--- RECORDED INFORMATION ---
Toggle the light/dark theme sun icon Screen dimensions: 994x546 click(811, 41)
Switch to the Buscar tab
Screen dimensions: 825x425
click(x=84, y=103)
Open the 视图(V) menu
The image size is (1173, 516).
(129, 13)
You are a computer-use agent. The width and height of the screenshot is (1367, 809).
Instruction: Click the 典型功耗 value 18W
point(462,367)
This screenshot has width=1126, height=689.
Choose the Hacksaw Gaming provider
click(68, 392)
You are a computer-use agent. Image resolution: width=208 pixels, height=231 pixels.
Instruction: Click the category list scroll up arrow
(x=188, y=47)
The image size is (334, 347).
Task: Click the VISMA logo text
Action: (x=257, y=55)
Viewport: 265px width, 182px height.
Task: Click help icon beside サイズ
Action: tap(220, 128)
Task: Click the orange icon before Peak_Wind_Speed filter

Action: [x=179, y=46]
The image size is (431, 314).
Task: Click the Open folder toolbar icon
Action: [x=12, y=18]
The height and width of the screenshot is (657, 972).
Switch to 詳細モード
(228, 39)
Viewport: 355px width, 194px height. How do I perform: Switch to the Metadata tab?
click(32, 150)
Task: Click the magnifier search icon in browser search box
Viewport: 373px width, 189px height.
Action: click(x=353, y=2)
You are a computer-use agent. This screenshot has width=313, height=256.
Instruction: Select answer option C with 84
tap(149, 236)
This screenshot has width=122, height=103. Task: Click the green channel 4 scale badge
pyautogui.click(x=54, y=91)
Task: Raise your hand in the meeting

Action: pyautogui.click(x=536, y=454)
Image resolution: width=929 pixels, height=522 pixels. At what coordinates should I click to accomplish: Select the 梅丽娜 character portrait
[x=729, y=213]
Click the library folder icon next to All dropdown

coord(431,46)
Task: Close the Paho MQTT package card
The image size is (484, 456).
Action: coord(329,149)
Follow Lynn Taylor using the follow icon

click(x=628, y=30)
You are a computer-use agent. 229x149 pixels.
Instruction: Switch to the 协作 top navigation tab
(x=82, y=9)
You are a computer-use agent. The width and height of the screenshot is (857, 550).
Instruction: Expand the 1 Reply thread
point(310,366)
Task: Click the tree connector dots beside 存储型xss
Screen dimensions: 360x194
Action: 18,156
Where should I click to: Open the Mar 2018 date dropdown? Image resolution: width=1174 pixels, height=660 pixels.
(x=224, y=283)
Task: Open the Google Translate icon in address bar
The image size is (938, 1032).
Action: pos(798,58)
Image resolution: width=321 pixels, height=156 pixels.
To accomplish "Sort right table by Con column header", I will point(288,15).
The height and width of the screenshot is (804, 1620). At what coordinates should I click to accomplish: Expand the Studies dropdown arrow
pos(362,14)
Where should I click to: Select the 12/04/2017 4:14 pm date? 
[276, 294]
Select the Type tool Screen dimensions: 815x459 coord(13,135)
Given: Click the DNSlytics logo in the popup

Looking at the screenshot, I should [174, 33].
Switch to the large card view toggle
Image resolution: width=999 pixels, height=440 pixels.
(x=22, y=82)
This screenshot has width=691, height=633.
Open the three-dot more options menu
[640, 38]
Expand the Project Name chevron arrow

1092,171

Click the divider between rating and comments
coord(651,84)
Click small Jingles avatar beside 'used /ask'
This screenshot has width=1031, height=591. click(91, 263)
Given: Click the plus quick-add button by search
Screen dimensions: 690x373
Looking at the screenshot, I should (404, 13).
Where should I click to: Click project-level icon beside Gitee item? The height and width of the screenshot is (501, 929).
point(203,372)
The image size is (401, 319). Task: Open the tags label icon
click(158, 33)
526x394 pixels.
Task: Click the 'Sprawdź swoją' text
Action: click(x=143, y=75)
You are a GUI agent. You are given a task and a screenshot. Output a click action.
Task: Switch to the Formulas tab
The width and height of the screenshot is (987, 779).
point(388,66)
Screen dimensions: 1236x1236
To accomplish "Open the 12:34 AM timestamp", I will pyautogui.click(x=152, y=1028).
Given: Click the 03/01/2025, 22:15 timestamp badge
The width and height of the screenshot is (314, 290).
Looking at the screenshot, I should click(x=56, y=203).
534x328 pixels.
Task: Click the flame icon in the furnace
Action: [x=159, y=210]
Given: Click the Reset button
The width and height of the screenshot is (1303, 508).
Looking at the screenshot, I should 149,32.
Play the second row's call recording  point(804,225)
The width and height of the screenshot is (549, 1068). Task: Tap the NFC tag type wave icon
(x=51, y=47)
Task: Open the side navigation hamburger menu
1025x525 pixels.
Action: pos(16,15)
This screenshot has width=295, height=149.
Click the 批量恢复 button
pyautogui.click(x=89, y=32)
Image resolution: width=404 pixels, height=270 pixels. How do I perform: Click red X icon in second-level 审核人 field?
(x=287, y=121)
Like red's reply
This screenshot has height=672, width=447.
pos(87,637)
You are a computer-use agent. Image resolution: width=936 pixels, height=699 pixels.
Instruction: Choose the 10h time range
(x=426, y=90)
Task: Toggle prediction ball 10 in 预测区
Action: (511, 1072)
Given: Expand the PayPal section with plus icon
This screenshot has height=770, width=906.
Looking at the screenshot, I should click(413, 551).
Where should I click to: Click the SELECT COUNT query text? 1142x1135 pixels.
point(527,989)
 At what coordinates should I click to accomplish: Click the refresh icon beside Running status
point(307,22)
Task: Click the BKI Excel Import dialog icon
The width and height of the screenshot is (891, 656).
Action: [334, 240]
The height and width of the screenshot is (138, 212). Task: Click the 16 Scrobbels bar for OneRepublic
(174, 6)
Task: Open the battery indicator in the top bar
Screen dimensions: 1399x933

--- WHAT THE TASK ASKS ---
Whenever a line in the records above contains the string "timestamp", copy that line.

--- EXERCISE RESPONSE ---
To accomplish "Open the 12:34 AM timestamp", I will pyautogui.click(x=152, y=1028).
Given: Click the 03/01/2025, 22:15 timestamp badge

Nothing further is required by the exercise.